### Stored items
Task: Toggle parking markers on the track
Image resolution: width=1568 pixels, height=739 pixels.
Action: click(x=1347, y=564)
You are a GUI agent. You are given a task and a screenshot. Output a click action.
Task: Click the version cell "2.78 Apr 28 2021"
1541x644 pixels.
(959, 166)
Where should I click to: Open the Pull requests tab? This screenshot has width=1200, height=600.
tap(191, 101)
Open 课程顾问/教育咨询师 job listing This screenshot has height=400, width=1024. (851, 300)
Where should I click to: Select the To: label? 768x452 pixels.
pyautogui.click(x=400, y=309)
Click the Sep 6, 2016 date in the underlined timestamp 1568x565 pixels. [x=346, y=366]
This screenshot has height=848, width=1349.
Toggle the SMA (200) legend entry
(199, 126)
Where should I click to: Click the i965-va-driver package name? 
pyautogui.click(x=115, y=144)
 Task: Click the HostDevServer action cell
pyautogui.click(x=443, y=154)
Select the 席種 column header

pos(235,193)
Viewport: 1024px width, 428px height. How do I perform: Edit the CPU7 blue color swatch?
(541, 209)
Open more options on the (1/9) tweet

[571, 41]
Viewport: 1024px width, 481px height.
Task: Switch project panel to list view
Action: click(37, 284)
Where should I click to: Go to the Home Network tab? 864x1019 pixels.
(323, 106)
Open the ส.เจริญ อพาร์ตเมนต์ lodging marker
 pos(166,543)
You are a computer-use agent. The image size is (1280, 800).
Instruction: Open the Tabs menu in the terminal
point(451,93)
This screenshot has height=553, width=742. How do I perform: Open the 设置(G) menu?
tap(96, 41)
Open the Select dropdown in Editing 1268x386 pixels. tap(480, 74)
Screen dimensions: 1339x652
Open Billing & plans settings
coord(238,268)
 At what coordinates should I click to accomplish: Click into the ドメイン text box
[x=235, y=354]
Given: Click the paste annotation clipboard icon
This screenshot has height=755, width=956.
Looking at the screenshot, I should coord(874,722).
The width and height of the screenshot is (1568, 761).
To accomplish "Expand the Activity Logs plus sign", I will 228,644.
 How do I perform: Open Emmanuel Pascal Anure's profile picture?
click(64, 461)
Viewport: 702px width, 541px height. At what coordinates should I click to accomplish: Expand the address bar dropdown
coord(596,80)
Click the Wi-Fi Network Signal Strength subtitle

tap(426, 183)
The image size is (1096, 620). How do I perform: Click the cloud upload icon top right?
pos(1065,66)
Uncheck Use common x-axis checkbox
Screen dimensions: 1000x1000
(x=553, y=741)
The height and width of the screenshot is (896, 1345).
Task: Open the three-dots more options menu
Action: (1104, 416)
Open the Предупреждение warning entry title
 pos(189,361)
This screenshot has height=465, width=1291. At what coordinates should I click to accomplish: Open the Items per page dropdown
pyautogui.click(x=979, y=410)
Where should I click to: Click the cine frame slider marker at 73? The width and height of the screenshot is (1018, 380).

### Problem to work on
All lines above are to be transcribed exactly.

### Expected answer
Task: Toggle parking markers on the track
Image resolution: width=1568 pixels, height=739 pixels.
Action: click(x=1347, y=564)
You are a GUI agent. You are given a task and a screenshot. Output a click action.
Task: Click the version cell "2.78 Apr 28 2021"
1541x644 pixels.
(959, 166)
Where should I click to: Open the Pull requests tab? This screenshot has width=1200, height=600.
tap(191, 101)
Open 课程顾问/教育咨询师 job listing This screenshot has height=400, width=1024. (851, 300)
Where should I click to: Select the To: label? 768x452 pixels.
pyautogui.click(x=400, y=309)
Click the Sep 6, 2016 date in the underlined timestamp 1568x565 pixels. [x=346, y=366]
This screenshot has height=848, width=1349.
Toggle the SMA (200) legend entry
(199, 126)
Where should I click to: Click the i965-va-driver package name? 
pyautogui.click(x=115, y=144)
 Task: Click the HostDevServer action cell
pyautogui.click(x=443, y=154)
Select the 席種 column header

pos(235,193)
Viewport: 1024px width, 428px height. How do I perform: Edit the CPU7 blue color swatch?
(541, 209)
Open more options on the (1/9) tweet

[571, 41]
Viewport: 1024px width, 481px height.
Task: Switch project panel to list view
Action: click(37, 284)
Where should I click to: Go to the Home Network tab? 864x1019 pixels.
(323, 106)
Open the ส.เจริญ อพาร์ตเมนต์ lodging marker
 pos(166,543)
You are a computer-use agent. The image size is (1280, 800).
Instruction: Open the Tabs menu in the terminal
point(451,93)
This screenshot has height=553, width=742. How do I perform: Open the 设置(G) menu?
tap(96, 41)
Open the Select dropdown in Editing 1268x386 pixels. tap(480, 74)
Screen dimensions: 1339x652
Open Billing & plans settings
coord(238,268)
 At what coordinates should I click to accomplish: Click into the ドメイン text box
[x=235, y=354]
Given: Click the paste annotation clipboard icon
This screenshot has height=755, width=956.
Looking at the screenshot, I should coord(874,722).
The width and height of the screenshot is (1568, 761).
To accomplish "Expand the Activity Logs plus sign", I will 228,644.
 How do I perform: Open Emmanuel Pascal Anure's profile picture?
click(64, 461)
Viewport: 702px width, 541px height. At what coordinates should I click to accomplish: Expand the address bar dropdown
coord(596,80)
Click the Wi-Fi Network Signal Strength subtitle

tap(426, 183)
The image size is (1096, 620). How do I perform: Click the cloud upload icon top right?
pos(1065,66)
Uncheck Use common x-axis checkbox
Screen dimensions: 1000x1000
(x=553, y=741)
The height and width of the screenshot is (896, 1345).
Task: Open the three-dots more options menu
Action: (1104, 416)
Open the Предупреждение warning entry title
 pos(189,361)
This screenshot has height=465, width=1291. At what coordinates should I click to accomplish: Open the Items per page dropdown
pyautogui.click(x=979, y=410)
Where should I click to: Click the cine frame slider marker at 73? The width and height of the screenshot is (1018, 380).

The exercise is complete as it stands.